For many, St. John Paul II is a model pastor for our age. So many priests of our day have looked up to him in admiration. Some have discovered their vocation, in part, thanks to his influence. Then there’s the JPII generation or JPII Catholics. And his canonization confirms this devotion to the man the crowds greeted with a “JPII, we love you!” It’s natural to wonder, How did he become such a great and beloved pastor?
Of course, many things came together to make it happen. I just want to focus on one. It’s something that gives us a window into the soul of Karol Wojtyla as he was a young man preparing for the priesthood, and it can help all of us develop a pastoral heart, the heart of the Good Shepherd.
John Paul II wrote a “Meditation on Givenness” in 1994, which was published a year after his death. In it, he recounts his state of soul as he prepared for the priesthood. He goes on at some length as he says, “I was aware that my vocation to the priesthood would put many people in my path, and that God would entrust each one of them in some special way to me: giving them to me and tasking me with them. It was then that the great need of Marian entrustment was born within me—that need which is encapsulated in the call: Totus Tuus.
“These words, first and foremost, are not so much a declaration, as a plea that I do not succumb to any desire, however subtly camouflaged. They are a prayer that I remain pure, and thus transparent to God and to men. I pray that my vision, hearing, and intellect remain pure. Totus Tuus: they all should be at the service of revealing the beauty God has given to man…Totus Tuus. All yours. Yes. We must ourselves be a total gift, a disinterested, sincere gift in order to recognize, in every man, the gift that he is, to thank the Giver for the gift of the human person” (Communio 2014, p 882).
Part of this is rather surprising. We all know how important the Totus Tuus Marian consecration was to JP II. But what’s striking here is what he identifies as the most pressing reason for him to make this total entrustment to our Lady. He wants to be sure in ministry that he truly receives others as a gift. He wants to receive those he ministers to adequately as the gift that they truly are, placed in his path by God.

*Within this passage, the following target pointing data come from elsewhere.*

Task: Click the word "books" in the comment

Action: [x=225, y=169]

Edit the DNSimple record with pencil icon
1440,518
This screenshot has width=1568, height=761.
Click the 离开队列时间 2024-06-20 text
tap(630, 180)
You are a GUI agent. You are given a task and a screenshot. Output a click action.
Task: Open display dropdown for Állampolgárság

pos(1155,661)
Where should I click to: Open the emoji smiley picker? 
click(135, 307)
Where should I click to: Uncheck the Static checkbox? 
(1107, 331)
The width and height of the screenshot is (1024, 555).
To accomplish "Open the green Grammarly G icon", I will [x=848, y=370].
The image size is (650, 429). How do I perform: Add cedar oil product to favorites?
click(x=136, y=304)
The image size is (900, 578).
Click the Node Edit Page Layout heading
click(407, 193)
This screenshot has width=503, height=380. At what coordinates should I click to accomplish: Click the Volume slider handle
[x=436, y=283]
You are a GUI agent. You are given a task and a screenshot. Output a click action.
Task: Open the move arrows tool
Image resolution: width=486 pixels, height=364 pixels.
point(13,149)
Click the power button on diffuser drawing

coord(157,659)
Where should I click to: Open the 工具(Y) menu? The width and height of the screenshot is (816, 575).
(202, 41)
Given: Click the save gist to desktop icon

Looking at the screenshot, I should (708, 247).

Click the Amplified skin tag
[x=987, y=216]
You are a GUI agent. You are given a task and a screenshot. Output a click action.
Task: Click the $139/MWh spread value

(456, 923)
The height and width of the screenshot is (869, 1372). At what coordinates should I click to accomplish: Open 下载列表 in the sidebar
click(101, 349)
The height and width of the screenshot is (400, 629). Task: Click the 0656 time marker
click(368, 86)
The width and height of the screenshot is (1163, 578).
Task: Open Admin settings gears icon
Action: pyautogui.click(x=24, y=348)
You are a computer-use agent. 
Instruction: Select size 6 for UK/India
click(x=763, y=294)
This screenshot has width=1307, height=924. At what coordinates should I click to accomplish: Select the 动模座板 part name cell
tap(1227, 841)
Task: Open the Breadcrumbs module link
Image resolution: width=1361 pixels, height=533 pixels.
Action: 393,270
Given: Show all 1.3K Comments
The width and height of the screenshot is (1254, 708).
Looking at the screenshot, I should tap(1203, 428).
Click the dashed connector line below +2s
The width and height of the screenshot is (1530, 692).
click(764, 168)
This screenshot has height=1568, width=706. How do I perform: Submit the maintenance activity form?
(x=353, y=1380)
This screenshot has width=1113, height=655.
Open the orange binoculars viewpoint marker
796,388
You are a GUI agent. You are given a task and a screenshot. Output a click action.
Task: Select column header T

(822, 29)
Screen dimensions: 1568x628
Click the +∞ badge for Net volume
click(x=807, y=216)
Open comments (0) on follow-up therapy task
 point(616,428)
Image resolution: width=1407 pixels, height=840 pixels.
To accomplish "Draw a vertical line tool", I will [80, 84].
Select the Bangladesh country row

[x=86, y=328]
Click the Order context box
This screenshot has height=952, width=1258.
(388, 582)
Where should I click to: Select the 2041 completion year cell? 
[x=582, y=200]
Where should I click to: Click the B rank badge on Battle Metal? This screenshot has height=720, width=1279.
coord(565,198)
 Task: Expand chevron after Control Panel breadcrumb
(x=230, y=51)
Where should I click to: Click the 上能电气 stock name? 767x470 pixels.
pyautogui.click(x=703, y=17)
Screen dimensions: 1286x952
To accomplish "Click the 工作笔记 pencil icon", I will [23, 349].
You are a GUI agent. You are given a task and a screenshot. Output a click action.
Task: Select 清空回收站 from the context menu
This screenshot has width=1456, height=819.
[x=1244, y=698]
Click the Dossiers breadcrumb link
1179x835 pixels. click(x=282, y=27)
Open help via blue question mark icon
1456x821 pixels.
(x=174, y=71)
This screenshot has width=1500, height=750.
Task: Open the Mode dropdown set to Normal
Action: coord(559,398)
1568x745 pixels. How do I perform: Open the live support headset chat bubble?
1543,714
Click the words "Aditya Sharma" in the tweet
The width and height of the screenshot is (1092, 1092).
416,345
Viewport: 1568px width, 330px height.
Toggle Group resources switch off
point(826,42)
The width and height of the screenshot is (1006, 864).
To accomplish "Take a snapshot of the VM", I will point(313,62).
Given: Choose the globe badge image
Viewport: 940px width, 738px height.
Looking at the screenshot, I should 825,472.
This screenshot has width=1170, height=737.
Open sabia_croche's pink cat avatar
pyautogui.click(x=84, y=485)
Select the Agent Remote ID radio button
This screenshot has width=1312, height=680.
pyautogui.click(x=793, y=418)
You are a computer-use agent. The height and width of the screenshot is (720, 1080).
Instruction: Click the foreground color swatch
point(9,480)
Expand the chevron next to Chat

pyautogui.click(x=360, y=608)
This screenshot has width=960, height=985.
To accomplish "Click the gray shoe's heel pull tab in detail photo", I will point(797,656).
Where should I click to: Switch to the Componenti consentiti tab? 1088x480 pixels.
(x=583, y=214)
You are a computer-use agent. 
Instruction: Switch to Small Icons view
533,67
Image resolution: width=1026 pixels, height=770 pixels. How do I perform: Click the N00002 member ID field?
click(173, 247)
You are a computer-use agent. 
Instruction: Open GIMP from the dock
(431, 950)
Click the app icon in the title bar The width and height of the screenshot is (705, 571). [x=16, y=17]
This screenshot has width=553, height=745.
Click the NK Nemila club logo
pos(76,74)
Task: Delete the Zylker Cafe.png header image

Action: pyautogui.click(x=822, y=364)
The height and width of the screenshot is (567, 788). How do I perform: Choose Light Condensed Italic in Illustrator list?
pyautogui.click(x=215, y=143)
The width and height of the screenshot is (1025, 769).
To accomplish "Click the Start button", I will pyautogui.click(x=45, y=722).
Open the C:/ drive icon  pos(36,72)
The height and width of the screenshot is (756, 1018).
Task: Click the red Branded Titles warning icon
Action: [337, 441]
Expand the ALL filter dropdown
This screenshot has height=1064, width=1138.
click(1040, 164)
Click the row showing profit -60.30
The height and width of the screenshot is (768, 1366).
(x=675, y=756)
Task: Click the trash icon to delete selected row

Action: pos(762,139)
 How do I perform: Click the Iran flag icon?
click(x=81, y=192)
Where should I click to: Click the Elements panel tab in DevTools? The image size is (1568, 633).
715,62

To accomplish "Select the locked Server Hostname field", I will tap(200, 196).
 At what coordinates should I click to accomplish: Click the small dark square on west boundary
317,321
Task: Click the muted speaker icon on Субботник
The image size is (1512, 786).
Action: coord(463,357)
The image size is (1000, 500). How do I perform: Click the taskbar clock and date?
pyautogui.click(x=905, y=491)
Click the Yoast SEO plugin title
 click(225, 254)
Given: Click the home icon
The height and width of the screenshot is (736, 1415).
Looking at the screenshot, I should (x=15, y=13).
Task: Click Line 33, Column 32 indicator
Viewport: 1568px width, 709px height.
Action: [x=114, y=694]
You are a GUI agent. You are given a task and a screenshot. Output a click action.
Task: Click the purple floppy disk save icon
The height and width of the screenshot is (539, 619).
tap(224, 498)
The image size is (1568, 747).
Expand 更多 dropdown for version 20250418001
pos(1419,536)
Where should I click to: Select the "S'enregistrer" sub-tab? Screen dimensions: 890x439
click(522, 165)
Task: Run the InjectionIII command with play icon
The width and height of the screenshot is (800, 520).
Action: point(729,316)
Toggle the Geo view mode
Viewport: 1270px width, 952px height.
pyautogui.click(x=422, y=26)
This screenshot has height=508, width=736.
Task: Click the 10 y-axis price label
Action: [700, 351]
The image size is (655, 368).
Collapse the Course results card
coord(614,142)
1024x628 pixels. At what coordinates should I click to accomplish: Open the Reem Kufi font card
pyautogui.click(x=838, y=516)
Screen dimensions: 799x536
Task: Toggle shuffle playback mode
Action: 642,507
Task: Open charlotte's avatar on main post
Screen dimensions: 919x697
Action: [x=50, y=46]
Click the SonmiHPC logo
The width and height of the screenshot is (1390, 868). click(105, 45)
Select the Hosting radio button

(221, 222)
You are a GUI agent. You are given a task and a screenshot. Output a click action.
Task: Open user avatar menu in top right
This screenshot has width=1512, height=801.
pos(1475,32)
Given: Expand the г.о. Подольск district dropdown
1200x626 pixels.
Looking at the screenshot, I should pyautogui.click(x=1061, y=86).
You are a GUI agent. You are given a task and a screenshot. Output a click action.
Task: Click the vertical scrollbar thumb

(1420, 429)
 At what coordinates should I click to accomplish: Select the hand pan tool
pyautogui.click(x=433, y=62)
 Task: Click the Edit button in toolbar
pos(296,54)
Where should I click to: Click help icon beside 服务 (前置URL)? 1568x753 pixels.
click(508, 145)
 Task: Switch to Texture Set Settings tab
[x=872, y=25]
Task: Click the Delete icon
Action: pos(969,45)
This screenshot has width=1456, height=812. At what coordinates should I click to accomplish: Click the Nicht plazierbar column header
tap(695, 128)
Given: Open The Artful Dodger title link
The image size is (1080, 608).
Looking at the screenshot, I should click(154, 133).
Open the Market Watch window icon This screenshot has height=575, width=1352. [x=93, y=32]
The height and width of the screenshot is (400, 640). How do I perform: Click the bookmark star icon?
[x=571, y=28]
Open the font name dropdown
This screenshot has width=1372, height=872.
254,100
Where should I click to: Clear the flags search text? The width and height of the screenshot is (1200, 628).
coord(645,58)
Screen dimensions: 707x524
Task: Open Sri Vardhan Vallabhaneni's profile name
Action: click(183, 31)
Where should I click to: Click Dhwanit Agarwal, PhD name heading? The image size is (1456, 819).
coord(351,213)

Again in his words, “I was aware that my vocation to the priesthood would put many people in my path, and that God would entrust each one of them in some special way to me: giving them to me and tasking me with them. It was then that the great need of Marian entrustment was born within me—that need which is encapsulated in the call: Totus Tuus.”
So that’s some insight into the soul of Karol Wojtyla as he was preparing for the priesthood. His heart was being formed after the Good Shepherd’s own heart: to receive the people he ministered to as a gift given to him by God. And it showed in his demeanor as pastor, did it not? In his deep joy and steady enthusiasm.
The pastoral ministry was not so much an obligation to be carried out, though it is that too. It’s not so much heroic virtue in the service of others, though that too is called for. It’s not so much sacrificial altruism, though selfless sacrifice is part of it. On the deepest level, for JPII, the pastoral ministry was the receiving of “the other” as a gift, receiving the people he ministered to as a gift he was then tasked with. As he says, God “giving them to me and tasking me with them.”
And it’s not so far-fetched. I have a friend who just finished a degree and has begun teaching. In a casual email, he wrote these words to me, “I am grateful for the students. They are truly a gift. And I thank God I can feel the gift they are.” That’s nice, huh? Now, shortly after this, the same friend was telling me how much work it is. Teaching is hard work. But that doesn’t negate his earlier words about the gift.
So that’s the call of JPII’s pastoral heart: to see the students of the class you teach as a gift God has entrusted you with. To see the people of the parish you’re assigned to as a gift. To see the person knocking at your door as a gift God is giving you and tasking you with. That’s what was in the heart of JPII, a model pastor.
In the end, part of God’s overflowing goodness is the “dignity of secondary causality”: to give us a share in His work, through our ministering to others. It’s part of God’s overflowing goodness. And as our Gospel tells us, the Lord himself girds himself and ministers to us—hopefully on the Last Day but even now, every day, in the Eucharist.